А теперь она видела, как Джон пытается скрыть свое удивление.

– Чарльз приедет? И Бен?

Сын покачал головой. Неужели нельзя было сообщить ему заранее? Он явно чувствовал себя не в своей тарелке, был озадачен, даже обижен тем, что долгожданный приезд домой оказался совсем не таким простым и приятным, как он ожидал.

Видимо, должно произойти что-то важное. С другой стороны, этот небрежный тон… Сердце Элен сжалось от боли. Джон мечтал о возвращении домой. И вот теперь его беззаботной радости как не бывало, казалось, он повзрослел лет на пять. «Ну зачем это нужно Филиппу?» – кричало ее сердце.

Филипп бросил на жену ястребиный взгляд. Наверно, он читает мои мысли, в который уже раз подумала Элен.

– Они еще не связывались с нами по радио?

– Радио им ни к чему. Они уже здесь, прибыли час назад. – Она перевела дух. – У нас еще один гость, вернее, гостья. Бен привез с собой Джину. У нее только что закончились занятия в колледже, и Бен хотел, чтобы она провела выходные за городом. Он специально позвонил, чтобы спросить разрешения. Я так долго ее не видела, что, не дослушав, сказала «да».
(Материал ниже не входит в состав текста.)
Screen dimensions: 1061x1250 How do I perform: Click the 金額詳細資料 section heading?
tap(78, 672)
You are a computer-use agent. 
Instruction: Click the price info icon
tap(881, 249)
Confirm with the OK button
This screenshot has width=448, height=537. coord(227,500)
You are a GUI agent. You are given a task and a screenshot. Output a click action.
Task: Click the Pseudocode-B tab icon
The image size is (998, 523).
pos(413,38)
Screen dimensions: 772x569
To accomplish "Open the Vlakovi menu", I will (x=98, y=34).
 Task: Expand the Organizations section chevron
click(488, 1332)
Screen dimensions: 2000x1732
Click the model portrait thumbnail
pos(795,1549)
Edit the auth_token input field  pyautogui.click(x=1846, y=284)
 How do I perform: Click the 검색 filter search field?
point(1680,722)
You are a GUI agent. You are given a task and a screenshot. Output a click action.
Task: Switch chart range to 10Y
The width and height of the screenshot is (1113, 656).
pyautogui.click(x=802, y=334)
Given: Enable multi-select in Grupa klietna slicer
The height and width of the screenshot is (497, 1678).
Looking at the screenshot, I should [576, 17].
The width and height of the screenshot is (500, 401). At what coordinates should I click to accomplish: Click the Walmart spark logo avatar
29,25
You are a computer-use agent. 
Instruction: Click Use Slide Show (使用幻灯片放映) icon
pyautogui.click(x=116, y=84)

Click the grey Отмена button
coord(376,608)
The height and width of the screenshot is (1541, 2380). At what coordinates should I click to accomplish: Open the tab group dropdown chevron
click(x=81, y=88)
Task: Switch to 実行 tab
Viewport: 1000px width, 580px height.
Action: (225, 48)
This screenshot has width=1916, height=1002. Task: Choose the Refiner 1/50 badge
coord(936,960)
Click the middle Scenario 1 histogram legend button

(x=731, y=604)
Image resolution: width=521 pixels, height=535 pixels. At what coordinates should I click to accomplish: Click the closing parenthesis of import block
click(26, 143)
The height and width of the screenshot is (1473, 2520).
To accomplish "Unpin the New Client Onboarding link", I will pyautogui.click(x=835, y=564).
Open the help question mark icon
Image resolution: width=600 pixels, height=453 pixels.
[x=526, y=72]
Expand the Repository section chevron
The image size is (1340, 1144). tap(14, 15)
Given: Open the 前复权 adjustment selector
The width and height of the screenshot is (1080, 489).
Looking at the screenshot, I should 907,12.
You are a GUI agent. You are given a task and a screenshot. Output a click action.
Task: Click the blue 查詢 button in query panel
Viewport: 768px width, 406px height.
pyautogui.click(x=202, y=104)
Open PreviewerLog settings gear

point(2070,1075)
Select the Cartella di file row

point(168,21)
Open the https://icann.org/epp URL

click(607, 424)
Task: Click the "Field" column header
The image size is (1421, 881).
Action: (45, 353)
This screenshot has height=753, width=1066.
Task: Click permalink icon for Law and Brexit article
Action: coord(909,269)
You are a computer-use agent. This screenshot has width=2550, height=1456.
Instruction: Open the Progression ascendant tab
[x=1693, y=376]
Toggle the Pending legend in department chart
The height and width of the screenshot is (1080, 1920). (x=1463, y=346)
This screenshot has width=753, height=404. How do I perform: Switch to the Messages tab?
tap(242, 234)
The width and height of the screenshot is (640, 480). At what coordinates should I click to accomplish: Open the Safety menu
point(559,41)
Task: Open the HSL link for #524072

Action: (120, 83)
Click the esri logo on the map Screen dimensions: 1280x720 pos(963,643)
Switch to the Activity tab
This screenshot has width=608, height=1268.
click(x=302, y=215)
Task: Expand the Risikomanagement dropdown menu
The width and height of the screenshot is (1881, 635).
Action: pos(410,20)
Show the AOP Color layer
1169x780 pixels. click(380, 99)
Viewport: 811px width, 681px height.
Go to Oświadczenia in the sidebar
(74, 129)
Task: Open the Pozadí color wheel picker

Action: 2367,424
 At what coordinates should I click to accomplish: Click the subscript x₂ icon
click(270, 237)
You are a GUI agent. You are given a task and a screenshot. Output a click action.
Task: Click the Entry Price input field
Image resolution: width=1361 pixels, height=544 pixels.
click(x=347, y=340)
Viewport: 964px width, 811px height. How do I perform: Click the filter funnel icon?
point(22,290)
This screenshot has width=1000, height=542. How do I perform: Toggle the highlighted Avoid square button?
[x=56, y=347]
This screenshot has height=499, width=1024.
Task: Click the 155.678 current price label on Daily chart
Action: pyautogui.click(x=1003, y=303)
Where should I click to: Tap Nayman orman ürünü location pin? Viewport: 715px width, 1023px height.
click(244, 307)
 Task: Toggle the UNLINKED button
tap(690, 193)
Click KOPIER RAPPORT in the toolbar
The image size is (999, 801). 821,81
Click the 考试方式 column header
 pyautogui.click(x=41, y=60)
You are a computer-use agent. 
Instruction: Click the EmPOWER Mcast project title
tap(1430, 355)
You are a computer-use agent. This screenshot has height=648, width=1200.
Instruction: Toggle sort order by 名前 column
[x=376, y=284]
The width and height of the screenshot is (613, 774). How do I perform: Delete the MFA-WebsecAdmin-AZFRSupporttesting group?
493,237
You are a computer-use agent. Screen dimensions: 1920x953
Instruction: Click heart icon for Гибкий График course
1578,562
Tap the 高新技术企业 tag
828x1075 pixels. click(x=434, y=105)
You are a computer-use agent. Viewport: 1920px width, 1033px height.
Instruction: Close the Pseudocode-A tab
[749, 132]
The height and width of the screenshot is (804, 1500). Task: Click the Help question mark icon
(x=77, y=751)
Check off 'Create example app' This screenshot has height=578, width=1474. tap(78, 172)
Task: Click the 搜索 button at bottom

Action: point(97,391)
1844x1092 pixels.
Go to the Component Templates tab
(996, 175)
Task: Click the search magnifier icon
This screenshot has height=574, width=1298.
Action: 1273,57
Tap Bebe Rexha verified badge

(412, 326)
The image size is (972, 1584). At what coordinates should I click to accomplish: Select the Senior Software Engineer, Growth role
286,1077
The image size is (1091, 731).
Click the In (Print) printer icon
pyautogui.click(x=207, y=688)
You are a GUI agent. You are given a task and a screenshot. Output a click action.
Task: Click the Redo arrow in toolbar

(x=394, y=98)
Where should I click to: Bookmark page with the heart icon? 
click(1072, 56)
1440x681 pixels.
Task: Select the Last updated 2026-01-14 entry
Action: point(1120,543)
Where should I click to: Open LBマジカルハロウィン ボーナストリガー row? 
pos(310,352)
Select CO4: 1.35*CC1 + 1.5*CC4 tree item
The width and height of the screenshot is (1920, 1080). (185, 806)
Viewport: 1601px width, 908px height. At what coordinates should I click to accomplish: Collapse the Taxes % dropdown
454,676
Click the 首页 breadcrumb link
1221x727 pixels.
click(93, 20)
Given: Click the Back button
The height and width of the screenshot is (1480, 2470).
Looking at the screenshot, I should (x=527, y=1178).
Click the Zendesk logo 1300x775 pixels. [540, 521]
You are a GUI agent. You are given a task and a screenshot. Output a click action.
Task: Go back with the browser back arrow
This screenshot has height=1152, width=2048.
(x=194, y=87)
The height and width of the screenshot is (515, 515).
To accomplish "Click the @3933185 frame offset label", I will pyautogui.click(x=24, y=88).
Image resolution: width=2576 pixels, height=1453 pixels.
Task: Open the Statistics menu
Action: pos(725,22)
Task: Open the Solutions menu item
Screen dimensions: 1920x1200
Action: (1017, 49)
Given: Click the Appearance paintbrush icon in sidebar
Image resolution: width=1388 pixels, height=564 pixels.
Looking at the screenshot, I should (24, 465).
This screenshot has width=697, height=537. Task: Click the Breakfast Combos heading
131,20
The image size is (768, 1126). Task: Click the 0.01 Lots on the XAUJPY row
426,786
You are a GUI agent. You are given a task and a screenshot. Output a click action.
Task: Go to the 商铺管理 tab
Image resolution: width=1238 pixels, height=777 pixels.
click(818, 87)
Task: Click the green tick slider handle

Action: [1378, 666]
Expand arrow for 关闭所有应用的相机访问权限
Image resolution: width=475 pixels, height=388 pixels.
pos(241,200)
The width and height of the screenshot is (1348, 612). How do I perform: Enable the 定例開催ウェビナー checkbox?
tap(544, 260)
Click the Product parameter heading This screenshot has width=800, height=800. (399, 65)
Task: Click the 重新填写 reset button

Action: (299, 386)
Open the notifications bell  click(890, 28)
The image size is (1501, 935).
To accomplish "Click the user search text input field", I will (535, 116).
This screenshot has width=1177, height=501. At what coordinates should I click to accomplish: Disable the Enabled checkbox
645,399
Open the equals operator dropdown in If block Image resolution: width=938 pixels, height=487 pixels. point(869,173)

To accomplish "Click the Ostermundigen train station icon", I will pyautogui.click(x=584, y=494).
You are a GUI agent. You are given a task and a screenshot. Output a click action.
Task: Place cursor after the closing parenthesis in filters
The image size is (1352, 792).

– Замечательно. Чем больше народу, тем лучше! Пусть все приходят! – Филипп потер руки. – Так, мальчик мой! – он ткнул Джона в плечо. – Раз ты проиграл, тебе распрягать лошадей. Проследи, чтобы все было готово к завтрашнему последнему перегону. Я пойду приму душ. Когда управишься, приходи.

Филипп тяжело протопал по веранде и скрылся в доме. Мать с сыном молча смотрели друг на друга.

– На самом деле ты выиграл, Джон, – тихо сказала Элен. – Он жульничал. Ему нужно было победить любой ценой.

– Да, – Джон неловко пожал плечами. – Ты же знаешь, он просто дурачится. Незачем принимать это так близко к сердцу.

Она поняла, что сын хотел ей сказать, и уже казнила себя за то, что вообще открыла рот. Он снова замкнулся, на этот раз уже по ее вине. Если ты разлюбила мужа, скорбно подумала Элен, это не значит, что его разлюбили все. Филипп не изменился. Он не перестал быть отцом, и сын его все так же боготворит. Не отравляй Джону жизнь, сама делай что хочешь, но мальчика не втягивай. Иначе в твоей жизни не останется ни единого светлого пятна!

3

Ночь окутала небо и землю – густая, черная, беззвездная и безлунная австралийская ночь. А в доме теплый золотой свет настольных ламп отражался в серебре обеденного стола, накрытого на шесть персон – для хозяев и их дорогих гостей.

Рядом, в гостиной, Филипп Кёниг обдумывал предстоящий вечер, здесь же находился и Джон. Филипп стоял очень прямо, широко расставив ноги, сцепив пальцы на затылке, на лице его играла странная улыбка. Над ним висел портрет Иоганна, основателя Кёнигсхауса. Камин не топился, сейчас он был украшен зеленью, расцвеченной огоньками полевых цветов. – Чарльз!

Филипп преувеличенно радушно улыбнулся и, шагнув навстречу высокому стройному мужчине, энергично пожал ему руку, сопровождая рукопожатие чувствительным тычком в плечо.

– Рад тебя видеть, приятель! – Филипп обернулся ко второму гостю: – И тебя, Бен! А где твоя очаровательная дочь? Что ты с ней сделал?

Бен Николс провел рукой по редеющим волосам и попытался улыбнуться. У него было широкое, спокойное лицо.

– Джина наверху, у Элен, им нужно пошушукаться. Они скоро выйдут.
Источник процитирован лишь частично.